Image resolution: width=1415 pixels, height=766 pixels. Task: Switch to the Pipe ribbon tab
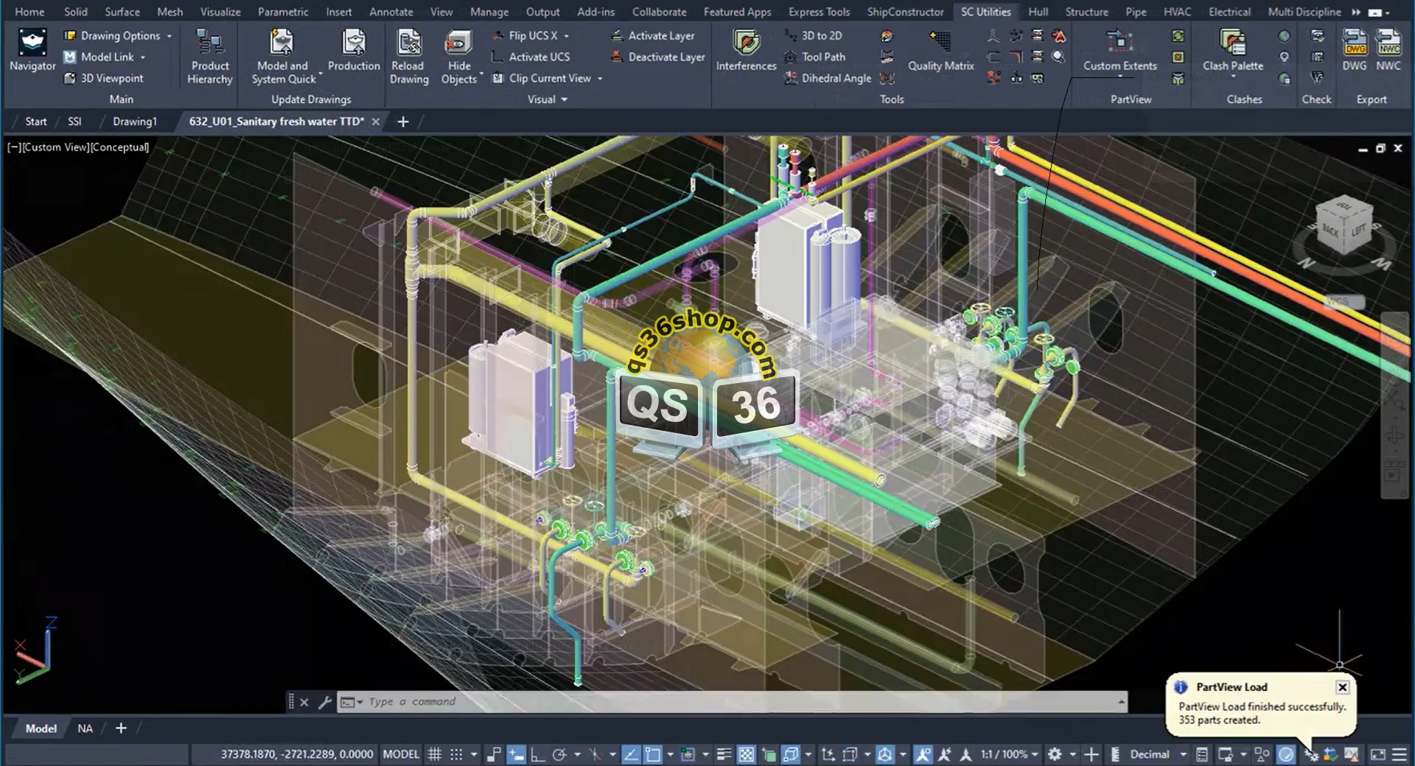pos(1136,12)
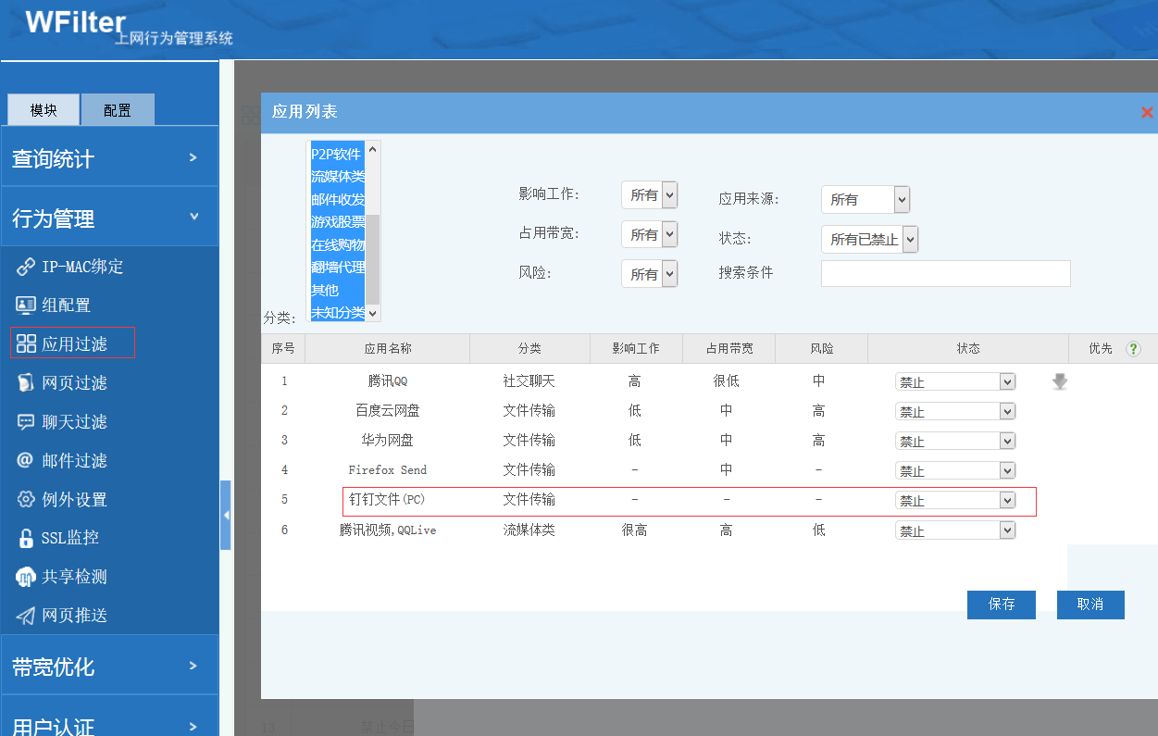Screen dimensions: 1158x736
Task: Click the IP-MAC binding link icon
Action: [26, 268]
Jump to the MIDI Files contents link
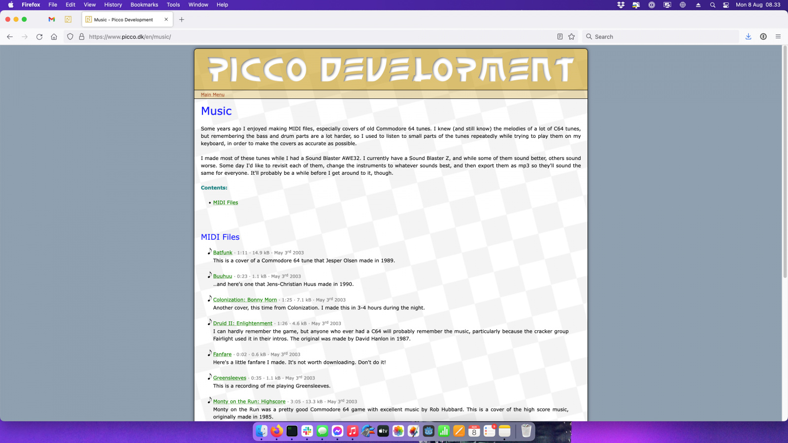 coord(226,203)
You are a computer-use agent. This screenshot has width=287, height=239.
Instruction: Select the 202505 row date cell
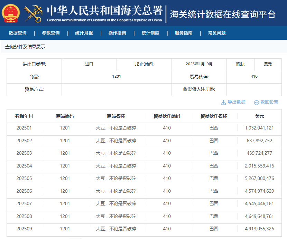(24, 179)
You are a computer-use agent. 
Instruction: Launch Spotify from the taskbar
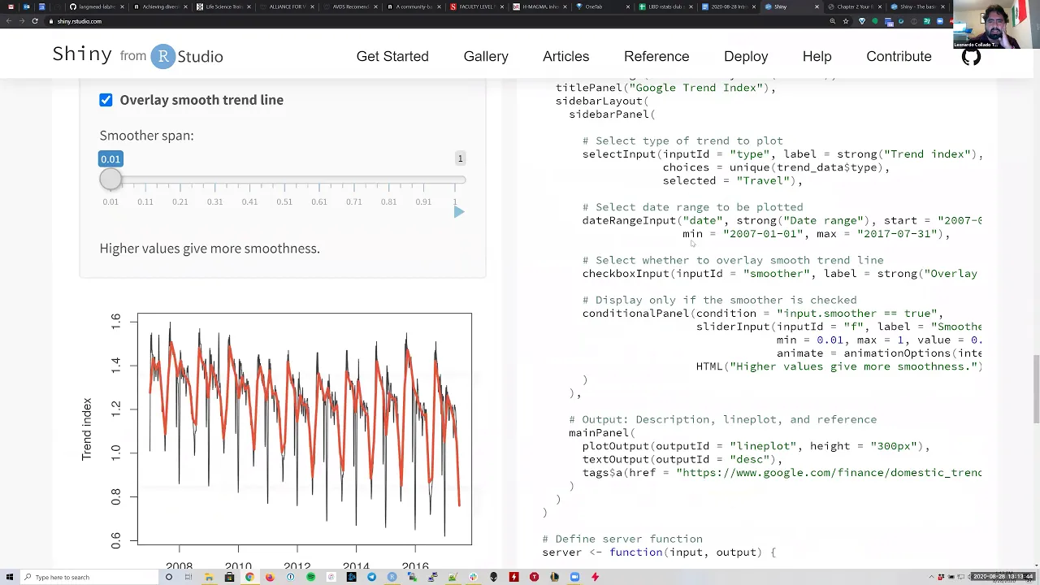[310, 577]
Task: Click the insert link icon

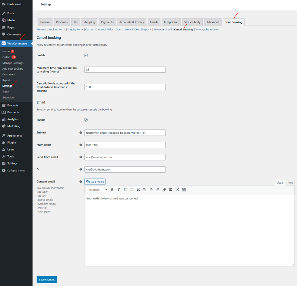Action: (164, 190)
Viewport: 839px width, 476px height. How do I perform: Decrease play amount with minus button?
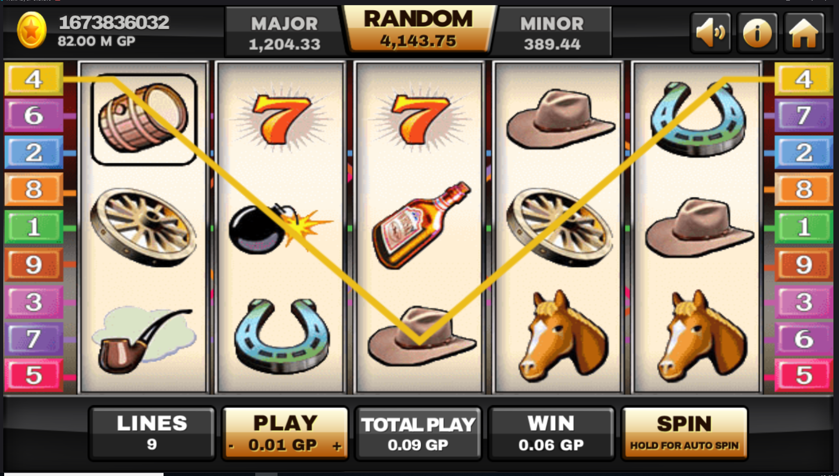click(x=231, y=446)
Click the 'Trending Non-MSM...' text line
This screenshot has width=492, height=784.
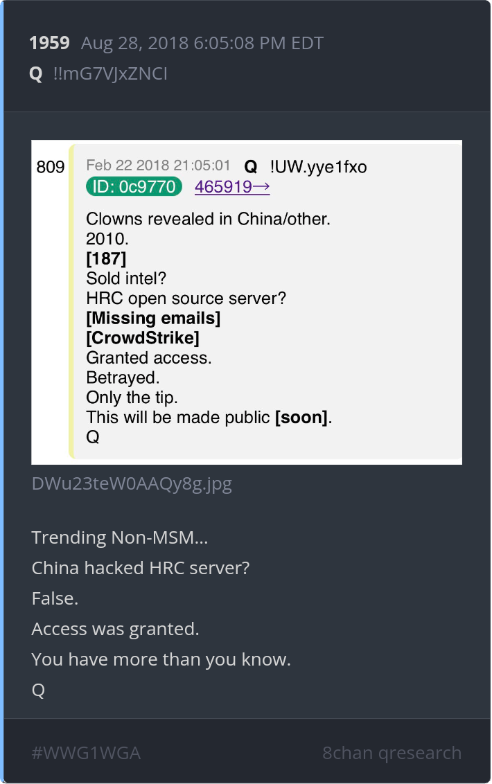120,537
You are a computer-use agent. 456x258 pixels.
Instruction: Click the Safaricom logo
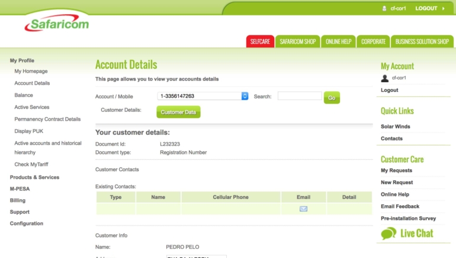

:::

- _EXERCISE GOAL_: Only the lines from the one containing "Instruction: Launch Spotify from the taskbar" through the end of the records should be copied, exactly and with both ends included; the pictures should not.

- _FINISHED EXERCISE_:
Instruction: Launch Spotify from the taskbar
[310, 577]
Task: Click the insert link icon

Action: (164, 190)
Viewport: 839px width, 476px height. How do I perform: Decrease play amount with minus button?
click(x=231, y=446)
Click the 'Trending Non-MSM...' text line
This screenshot has width=492, height=784.
120,537
You are a computer-use agent. 456x258 pixels.
Instruction: Click the Safaricom logo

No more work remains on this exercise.